━━ EXTRACTED RECORDS
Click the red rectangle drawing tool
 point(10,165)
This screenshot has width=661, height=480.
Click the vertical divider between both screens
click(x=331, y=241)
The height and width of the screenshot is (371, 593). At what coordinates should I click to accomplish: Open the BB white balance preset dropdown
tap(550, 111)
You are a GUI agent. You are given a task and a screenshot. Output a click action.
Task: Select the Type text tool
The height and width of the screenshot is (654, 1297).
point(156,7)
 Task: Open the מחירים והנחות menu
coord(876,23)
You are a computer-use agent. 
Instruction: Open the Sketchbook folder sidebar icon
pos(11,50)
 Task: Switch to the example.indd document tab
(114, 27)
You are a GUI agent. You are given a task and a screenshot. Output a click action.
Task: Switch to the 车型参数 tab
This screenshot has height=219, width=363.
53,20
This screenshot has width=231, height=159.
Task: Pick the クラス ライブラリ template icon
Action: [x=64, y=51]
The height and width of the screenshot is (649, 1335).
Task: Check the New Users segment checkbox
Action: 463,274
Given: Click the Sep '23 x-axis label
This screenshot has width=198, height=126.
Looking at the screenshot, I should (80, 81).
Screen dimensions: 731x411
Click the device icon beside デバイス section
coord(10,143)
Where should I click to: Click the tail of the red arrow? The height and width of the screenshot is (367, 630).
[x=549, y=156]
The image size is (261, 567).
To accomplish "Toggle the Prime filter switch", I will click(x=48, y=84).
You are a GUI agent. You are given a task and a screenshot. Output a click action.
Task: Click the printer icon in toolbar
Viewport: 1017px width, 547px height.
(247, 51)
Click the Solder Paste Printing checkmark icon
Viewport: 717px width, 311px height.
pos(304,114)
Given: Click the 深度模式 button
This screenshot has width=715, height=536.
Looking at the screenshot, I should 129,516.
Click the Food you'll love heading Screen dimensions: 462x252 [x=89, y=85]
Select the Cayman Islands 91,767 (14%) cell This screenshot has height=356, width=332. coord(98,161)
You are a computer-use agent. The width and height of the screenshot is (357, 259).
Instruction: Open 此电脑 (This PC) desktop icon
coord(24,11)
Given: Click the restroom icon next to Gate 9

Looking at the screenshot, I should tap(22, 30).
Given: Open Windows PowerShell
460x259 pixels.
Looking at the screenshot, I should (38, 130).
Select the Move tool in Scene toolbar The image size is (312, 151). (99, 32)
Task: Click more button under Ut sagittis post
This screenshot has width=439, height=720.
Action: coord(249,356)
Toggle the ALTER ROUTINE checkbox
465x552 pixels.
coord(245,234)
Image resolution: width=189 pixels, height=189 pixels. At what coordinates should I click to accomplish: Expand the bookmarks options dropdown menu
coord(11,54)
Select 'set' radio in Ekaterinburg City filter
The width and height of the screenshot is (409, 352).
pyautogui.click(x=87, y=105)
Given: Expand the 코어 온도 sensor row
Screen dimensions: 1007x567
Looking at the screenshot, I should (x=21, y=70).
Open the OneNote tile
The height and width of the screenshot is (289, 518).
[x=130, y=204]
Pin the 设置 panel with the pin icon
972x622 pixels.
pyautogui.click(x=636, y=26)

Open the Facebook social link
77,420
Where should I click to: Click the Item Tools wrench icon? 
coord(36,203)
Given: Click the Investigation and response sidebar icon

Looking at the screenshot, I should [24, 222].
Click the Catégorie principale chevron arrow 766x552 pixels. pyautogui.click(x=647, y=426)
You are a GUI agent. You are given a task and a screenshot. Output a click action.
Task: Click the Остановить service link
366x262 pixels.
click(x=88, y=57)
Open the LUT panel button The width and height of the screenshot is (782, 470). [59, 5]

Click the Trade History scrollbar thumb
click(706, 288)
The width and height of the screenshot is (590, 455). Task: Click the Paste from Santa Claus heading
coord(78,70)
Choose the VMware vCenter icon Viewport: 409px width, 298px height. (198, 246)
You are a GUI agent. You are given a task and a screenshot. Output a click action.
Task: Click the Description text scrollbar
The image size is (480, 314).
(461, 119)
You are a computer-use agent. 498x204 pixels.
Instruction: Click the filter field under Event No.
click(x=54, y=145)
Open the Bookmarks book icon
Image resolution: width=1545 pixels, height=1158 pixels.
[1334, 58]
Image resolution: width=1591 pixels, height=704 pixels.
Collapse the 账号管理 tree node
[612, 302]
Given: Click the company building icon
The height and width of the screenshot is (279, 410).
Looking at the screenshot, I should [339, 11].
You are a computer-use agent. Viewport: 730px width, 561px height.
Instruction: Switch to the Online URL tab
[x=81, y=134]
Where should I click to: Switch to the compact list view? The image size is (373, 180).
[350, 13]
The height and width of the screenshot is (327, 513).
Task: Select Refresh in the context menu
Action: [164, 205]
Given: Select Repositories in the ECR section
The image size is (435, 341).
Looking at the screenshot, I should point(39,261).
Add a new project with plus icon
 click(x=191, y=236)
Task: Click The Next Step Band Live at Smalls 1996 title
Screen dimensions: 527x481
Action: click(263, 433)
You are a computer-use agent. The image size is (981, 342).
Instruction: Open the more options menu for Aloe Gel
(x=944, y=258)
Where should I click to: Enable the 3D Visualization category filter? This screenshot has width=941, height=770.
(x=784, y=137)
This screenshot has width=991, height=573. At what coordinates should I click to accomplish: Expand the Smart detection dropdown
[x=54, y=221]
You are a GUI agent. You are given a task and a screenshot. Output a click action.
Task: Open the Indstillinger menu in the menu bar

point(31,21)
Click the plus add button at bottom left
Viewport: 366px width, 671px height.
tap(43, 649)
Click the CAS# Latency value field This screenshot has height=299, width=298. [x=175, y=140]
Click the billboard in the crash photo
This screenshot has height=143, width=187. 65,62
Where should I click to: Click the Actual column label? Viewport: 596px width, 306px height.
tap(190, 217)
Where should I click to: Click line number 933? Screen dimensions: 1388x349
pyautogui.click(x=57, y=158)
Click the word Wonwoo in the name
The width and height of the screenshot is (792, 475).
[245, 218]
━━━━
* **GOAL OF THE EXERCISE**
Where a line of the entries contains the word "panel", count it, then state the total and nothing else.

* **ANSWER TO THE EXERCISE**
2